[WHAT YOU SHOULD DO] The copy should begin at the line containing "Image resolution: width=1372" and end at the last line of the material. Please reproduce those lines exactly and keep pictures out.

[LISTED ENTRIES]
* * *

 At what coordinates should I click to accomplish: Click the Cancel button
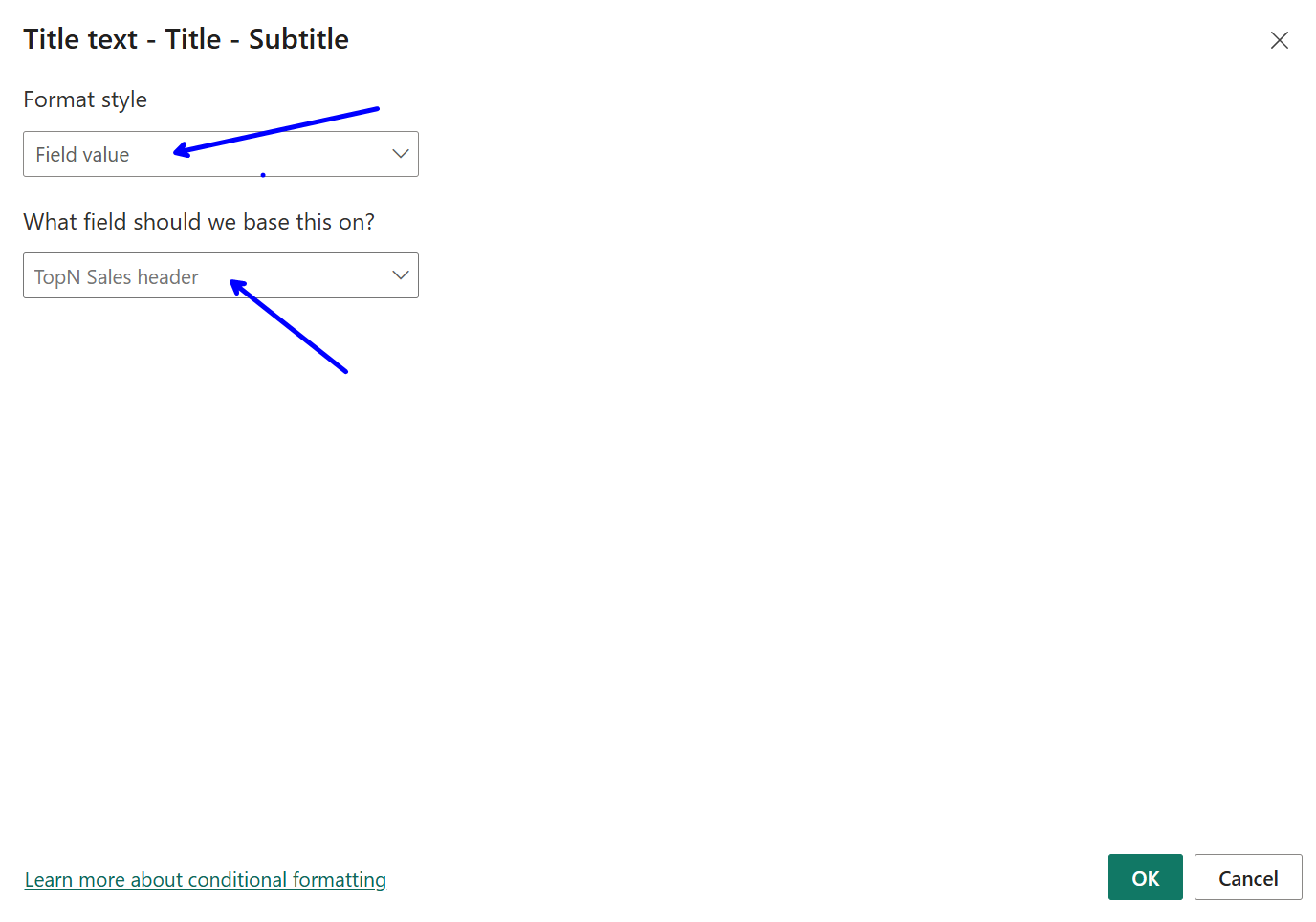click(x=1247, y=878)
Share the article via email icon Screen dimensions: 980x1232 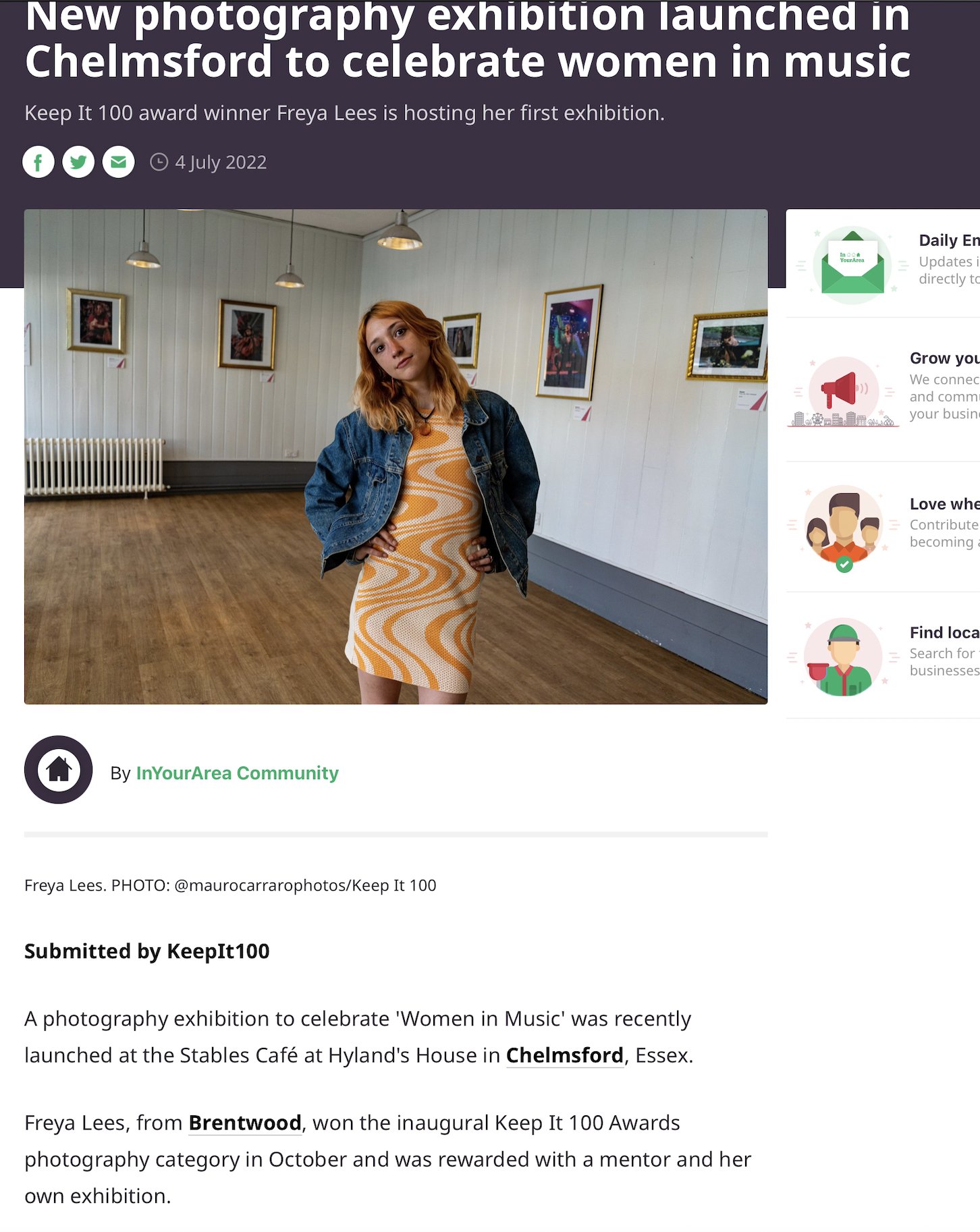119,163
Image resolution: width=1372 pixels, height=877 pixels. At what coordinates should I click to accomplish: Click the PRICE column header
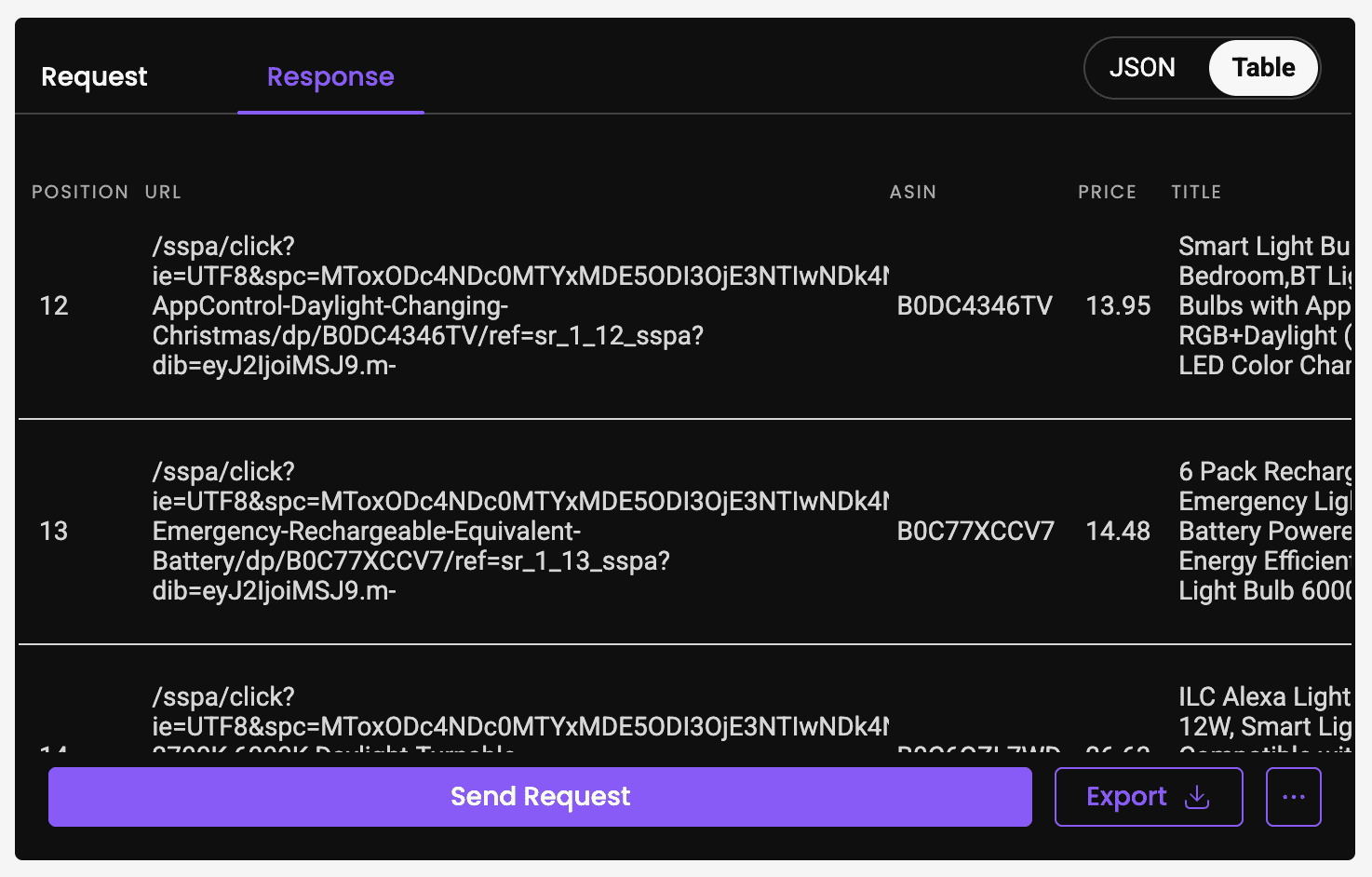[1107, 192]
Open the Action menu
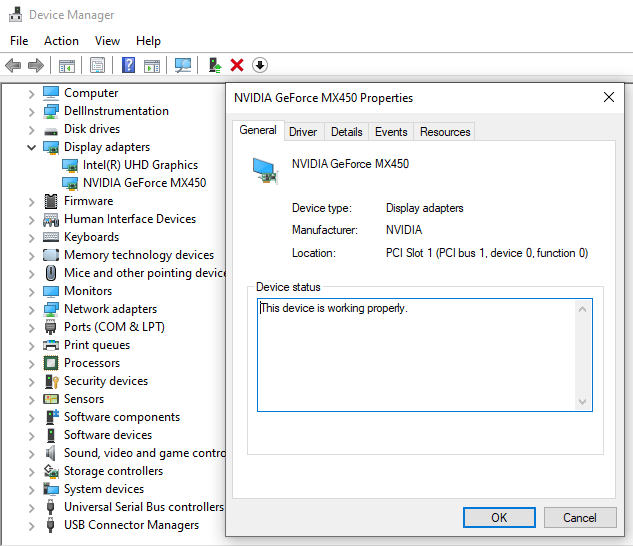This screenshot has height=546, width=633. [x=61, y=41]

* * *

[TASK OUTPUT]
Image resolution: width=1372 pixels, height=877 pixels. At what coordinates should I click to accomplish: Click the PRICE column header
[1107, 192]
Open the Action menu
This screenshot has height=546, width=633. [x=61, y=41]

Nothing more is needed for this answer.